The Cost of Photoplethysmogram Health Monitoring Development
The cost of building a custom IoT solution containing MAX30100 sensor varies from $30,000 to $600,000 or higher. The sensor itself is not expensive, however, there are other factors that influence the final cost of health monitoring solution using ppg signal:
- The system’s complexity. The more complex the functionality is, the more time the implementation takes the development team.
- Technologies used. The frameworks and programming languages can be sophisticated, so the coding may take more time.
- Development team’s location. By hiring outsource development companies from Europe, you can achieve a high-quality product at a lower price.
Software technologies that can be used are React Native, .NET, and C#. React Native is for mobile applications. .NET and React Native work with web applications.
Pros and Cons of PPG Sensors
There are several advantages of PPG sensors. Especially if we compare them with ECG sensors, which diagnose abnormalities primarily of the heart itself. PPG sensors are:
- Energy-efficient. The PPG sensor battery lasts much longer.
- Easy to wear. PPG looks like a smartwatch on your wrist. ECG needs to be firmly anchored in three different places to work appropriately: wrist, heart, and ankle. So PPG sensors have only one transmission channel, ECG has three and more, depending on the model.
- Cheaper sensor. PPG won’t cost you an arm and a leg.
As for disadvantages, PPG sensors lack accuracy. They can’t show anomalies in the heart because these detectors are not fixed in that area and work on a different principle. Some PPG doesn’t discover all cardiac abnormalities with 100% accuracy.
Get in Touch
When there’s a need to develop a progressive wireless medical monitoring system for vital signs monitoring using IoT, make sure you consult a professional. Empeek has practical experience in receiving, processing, storing, and displaying data from sensors for IoT and wearable devices.

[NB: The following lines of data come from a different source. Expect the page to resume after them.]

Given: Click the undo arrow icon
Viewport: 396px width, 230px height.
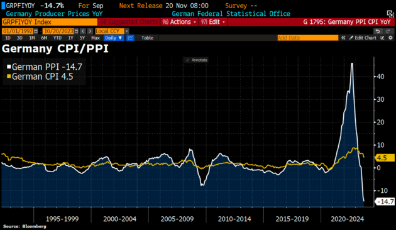Looking at the screenshot, I should [378, 31].
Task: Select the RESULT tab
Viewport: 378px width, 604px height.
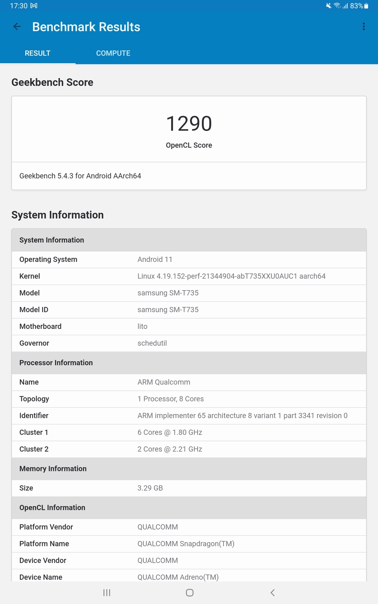Action: (37, 53)

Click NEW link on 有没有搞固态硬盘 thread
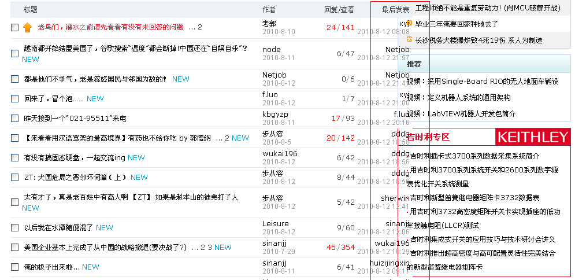click(136, 158)
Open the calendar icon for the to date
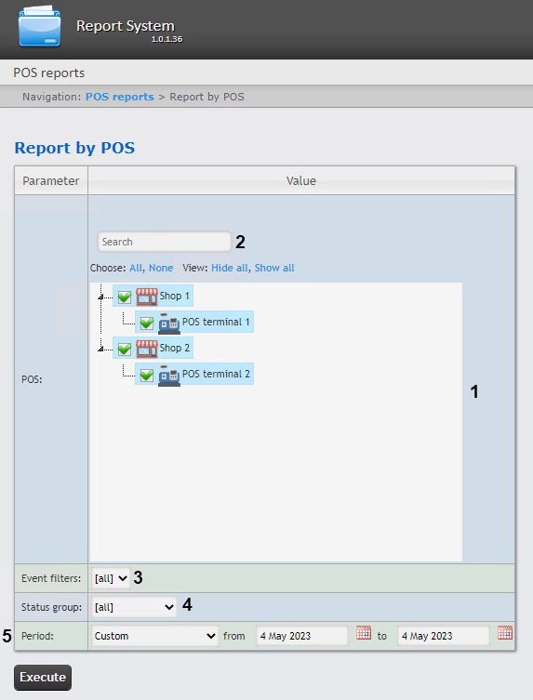Screen dimensions: 533x700 [505, 633]
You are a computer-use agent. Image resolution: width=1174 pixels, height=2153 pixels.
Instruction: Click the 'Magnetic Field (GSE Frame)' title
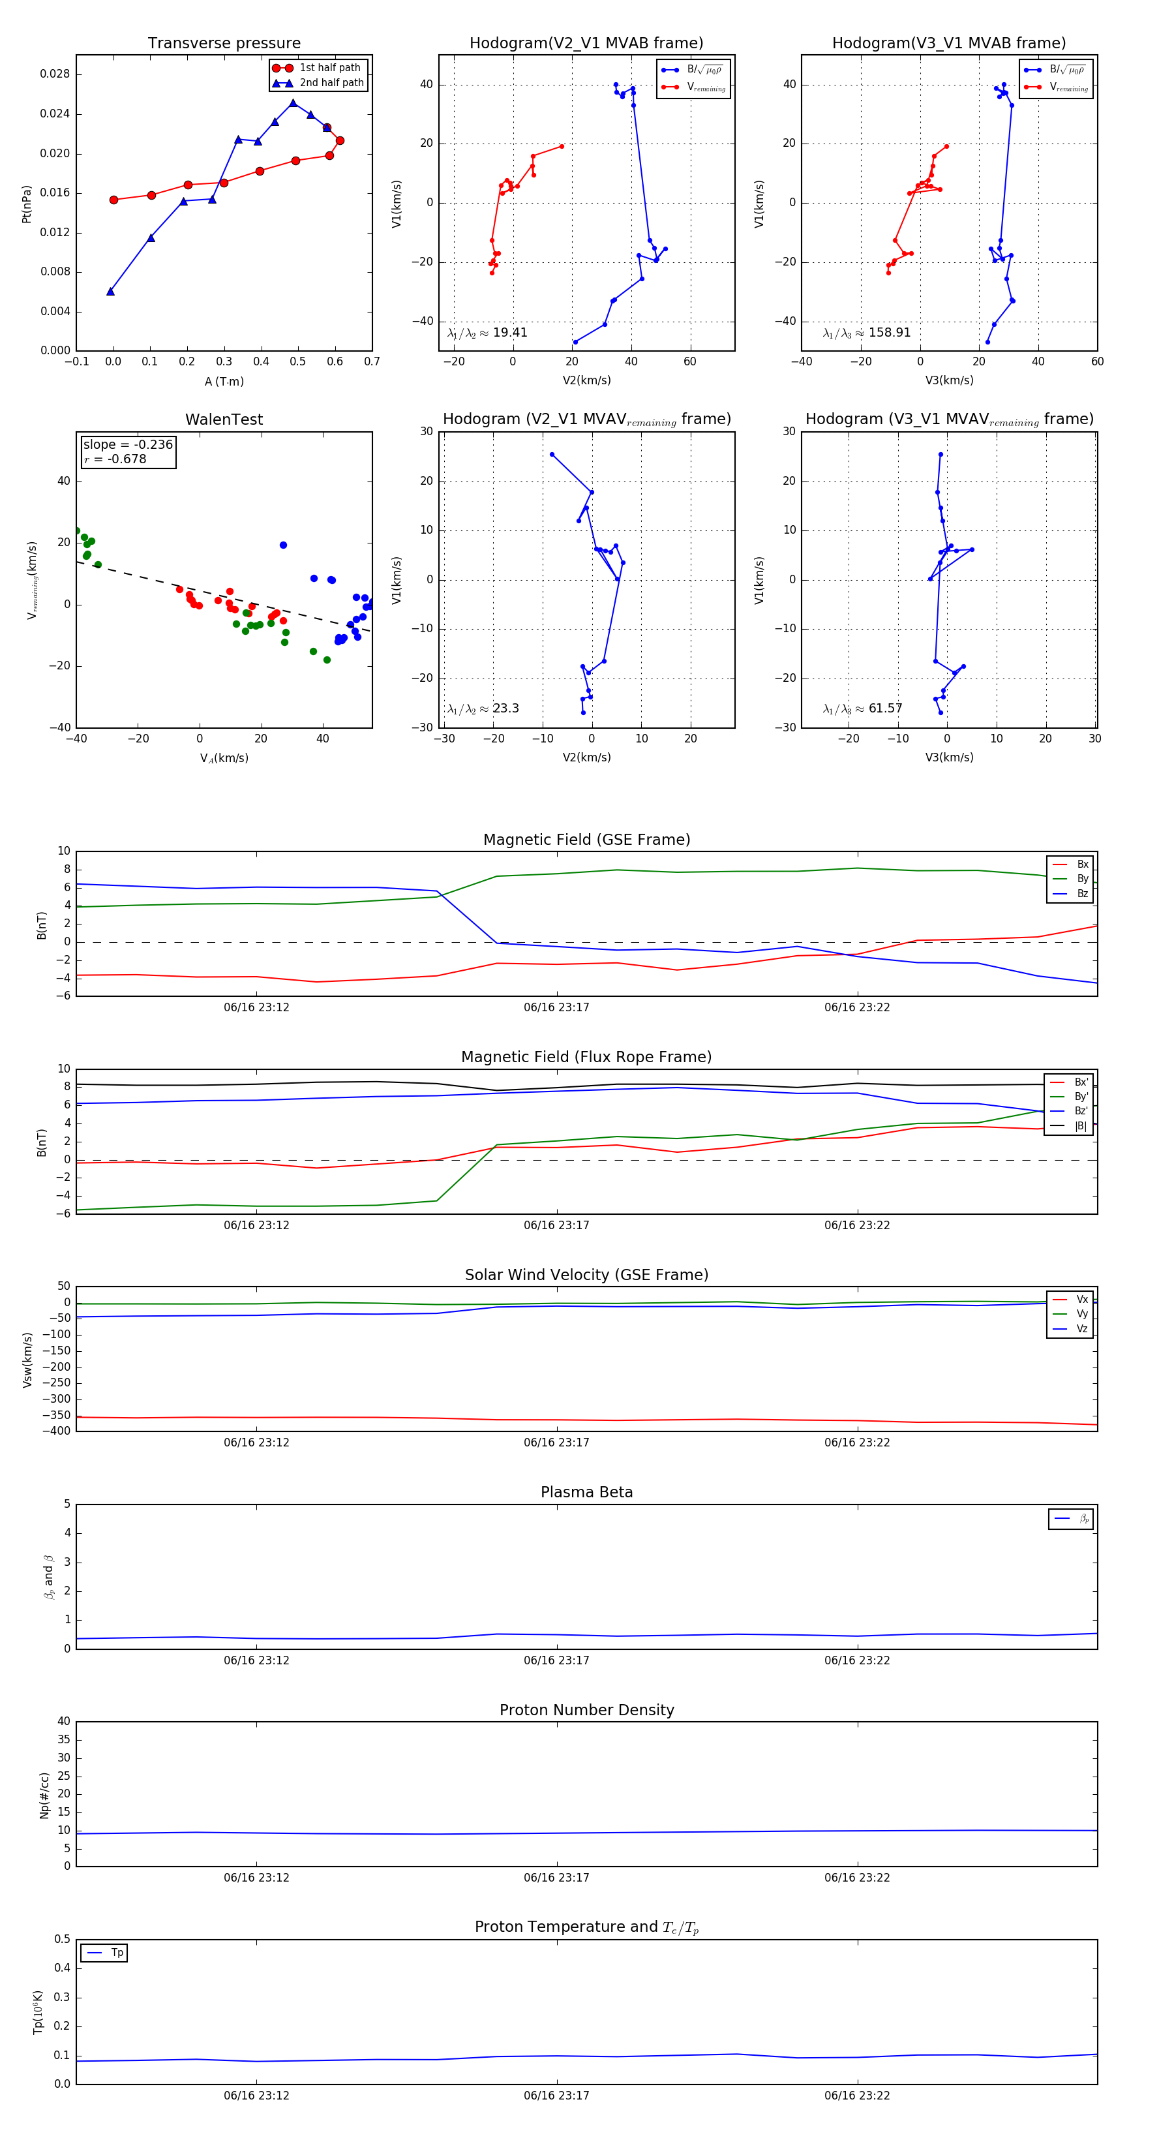(x=587, y=839)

As a tech company with a strong focus on healthcare, we know how to create user-friendly software that meets the client’s demands.
You can find our portfolio here.
Want personal advice on your software development project? Contact us for a talk.
FAQs
How do PPG sensors work?
When the heart beats, the blood vessels expand and the contract based on blood volume changes. The PPG sensor produces light signals that reflect from the skin to measure weak blood flow signals.
How is a PPG signal processed?
The PPG sensor is equipped with a LED transmitter, which generates infrared light that illuminates the forehead, earlobe, or fingertip. A photosensitive diode measures the light absorbed by the body, and these measurements show changes in the blood volume.
How is the heart rate from PPG calculated?
Heart rate is calculated by counting the number of systolic peaks per minute.